Por Antonio Carmona Márquez
Son tantos los nombres de escritores y artistas que encontraron cuna o morada en este término que te surge la pregunta de si no habrá aquí un reto, en el que el autor ha de ponerlo todo y estrujar su imaginación ante una tierra de horizonte lineal, de sutiles trasparencias, donde te topas con la intemperie que más se parece a un lienzo en blanco, que invita a la introspección y a lo metafísico.
Decía el pintor Antonio López Torres, tío del también enorme pintor Antonio López García, que desde niño no era su intención copiar la naturaleza que le rodeaba, sino interpretarla. Desentrañar Tomelloso y a los tomelloseros que la habitaban a principios del pasado siglo no debió ser una labor comprendida por la mayoría de sus vecinos, enfrascados en una dura economía agropecuaria, convencidos de que vivir se trataba entonces de un caprichoso sinónimo de resistir.

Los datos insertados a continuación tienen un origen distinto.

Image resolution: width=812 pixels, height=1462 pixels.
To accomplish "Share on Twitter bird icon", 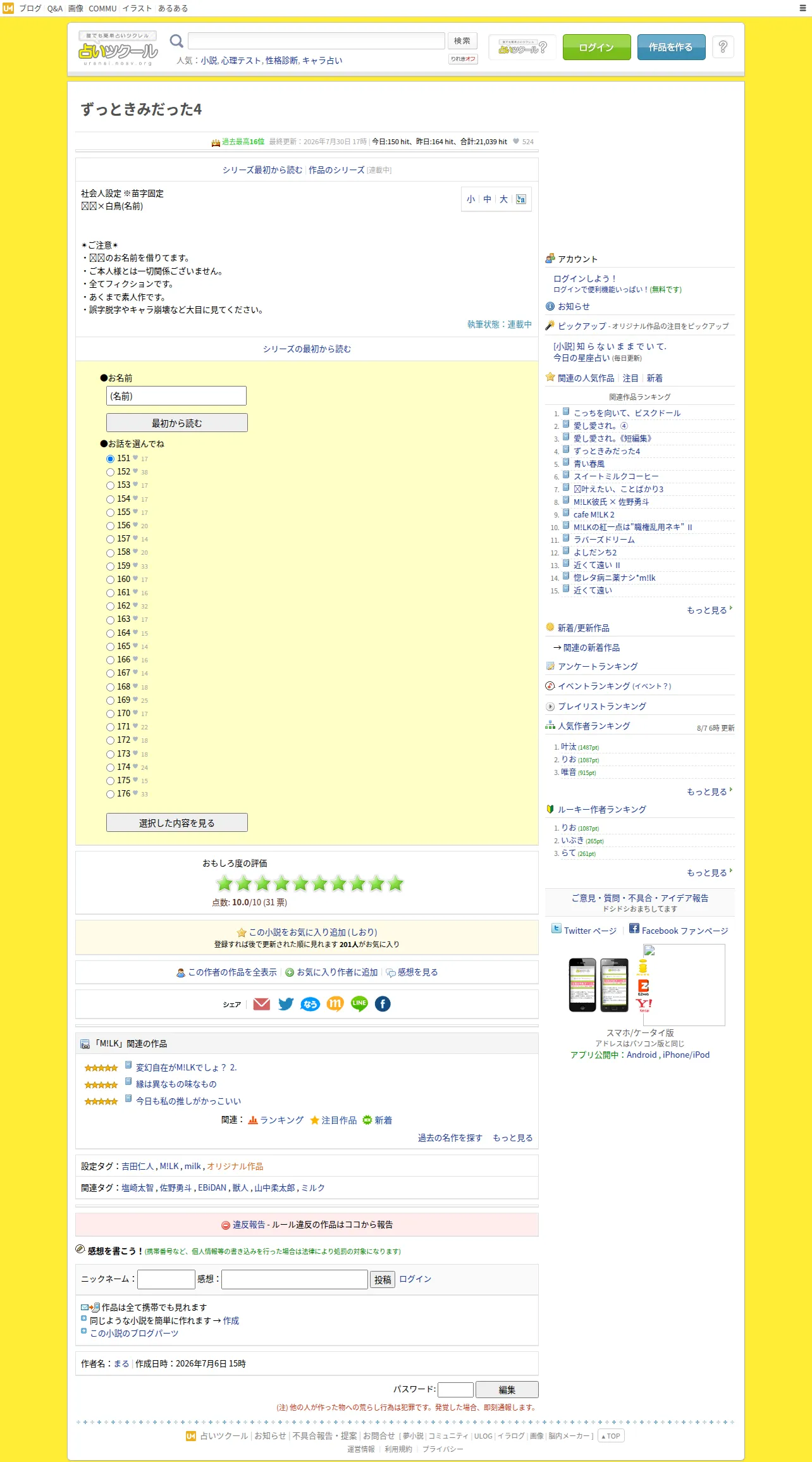I will coord(286,1004).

Fue así como Antonio López Torres, lienzo a lienzo, fue sacando leche de una alcuza, fue creando paisajes y personajes que sesteaban en la era, muchachos atando un haz de leña, niños jugando a las bolas, bebiendo agua en un cubo, bodegas, bodegones, carros, segadores y esas construcciones de arquitectura pedregosa y arcaica: los bombos que “tridimensionalizan” una realidad tomellosera desplegada en planos y atmósferas tiznadas de una luz que se nos antoja respirable. Antonio consiguió pintar ese aliento de una tierra en la que conviene aprender a guarecerte bajo tu propia sombra.